Steel mills struggle with low capacity utilization

Capacity utilization on both sides of the border is woefully low.
Producers of steel are suffering from the ongoing pandemic while trying to make up for the impact of lockdowns earlier in the year.
According to the American Iron & Steel Institute, domestic raw steel production was 1.33 million net tons for the week ending Aug. 1. The capability utilization rate reached 59.3% compared to 79.3% in the same period last year. Meanwhile, the rate had reached 58.9% the week prior.
The justification for the reimposition of the aluminum tariffs was the U.S. has suffered a surge in imports of the light metal. Canada, meanwhile, vehemently denies that argument.
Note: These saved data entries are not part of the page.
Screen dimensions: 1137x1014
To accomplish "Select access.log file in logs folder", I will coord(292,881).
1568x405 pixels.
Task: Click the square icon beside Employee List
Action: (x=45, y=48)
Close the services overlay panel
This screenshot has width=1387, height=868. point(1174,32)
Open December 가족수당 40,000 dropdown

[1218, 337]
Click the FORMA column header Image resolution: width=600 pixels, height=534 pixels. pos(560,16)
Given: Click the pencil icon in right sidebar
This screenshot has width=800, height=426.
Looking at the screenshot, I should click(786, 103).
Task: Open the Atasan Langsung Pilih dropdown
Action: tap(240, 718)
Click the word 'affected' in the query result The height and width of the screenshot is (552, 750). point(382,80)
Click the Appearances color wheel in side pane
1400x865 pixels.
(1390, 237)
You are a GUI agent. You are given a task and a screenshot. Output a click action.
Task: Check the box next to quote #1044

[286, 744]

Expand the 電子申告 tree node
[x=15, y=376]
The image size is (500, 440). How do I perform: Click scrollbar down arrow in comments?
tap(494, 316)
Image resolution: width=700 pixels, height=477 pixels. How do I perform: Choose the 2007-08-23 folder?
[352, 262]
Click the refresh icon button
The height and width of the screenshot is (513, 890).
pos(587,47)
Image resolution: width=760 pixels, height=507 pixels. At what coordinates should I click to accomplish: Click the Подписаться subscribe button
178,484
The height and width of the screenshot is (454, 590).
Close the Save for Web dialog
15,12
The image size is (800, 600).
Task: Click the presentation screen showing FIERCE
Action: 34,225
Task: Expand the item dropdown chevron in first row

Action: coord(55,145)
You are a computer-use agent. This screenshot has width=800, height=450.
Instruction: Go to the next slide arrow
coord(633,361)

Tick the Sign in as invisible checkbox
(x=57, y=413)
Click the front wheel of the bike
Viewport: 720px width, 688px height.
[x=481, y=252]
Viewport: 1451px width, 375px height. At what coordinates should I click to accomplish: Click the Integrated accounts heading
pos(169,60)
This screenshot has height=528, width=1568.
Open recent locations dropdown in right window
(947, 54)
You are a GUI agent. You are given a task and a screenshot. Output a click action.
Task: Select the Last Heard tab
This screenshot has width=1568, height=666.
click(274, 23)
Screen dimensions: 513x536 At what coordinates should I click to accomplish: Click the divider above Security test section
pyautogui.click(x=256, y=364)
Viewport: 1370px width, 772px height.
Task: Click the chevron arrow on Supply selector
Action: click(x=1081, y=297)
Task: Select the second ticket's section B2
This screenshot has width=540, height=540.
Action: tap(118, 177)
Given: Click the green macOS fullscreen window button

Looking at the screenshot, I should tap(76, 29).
Canada says imports remain at long-term historical norms.
Imports of steel as a percentage of total imports have risen this year from Canada, according to U.S. import data. June’s is up from 20.2% of total imports last year to 26.6% this year. However, it should be noted that imports last year faced a 25% import tariff. However, the percentage is up sharply from just 16.3% of the total in May.
Comparing month by month holds hazards, as volumes vary. A smoothed average is better and comparing several years is better still. The imposition of tariffs previously would likely have impacted Canadian-sourced metal to some extent.
Canada will no doubt be hoping Trump’s latest move is aimed at domestic politics (in view of the upcoming elections).
But regardless of the election outcome, the move has shaken producers and consumers on both sides of the border. Many of those producers and consumers had assumed the USMCA had settled North American trade policy for the foreseeable future.
The one certainty this year would appear to be volatility and uncertainty.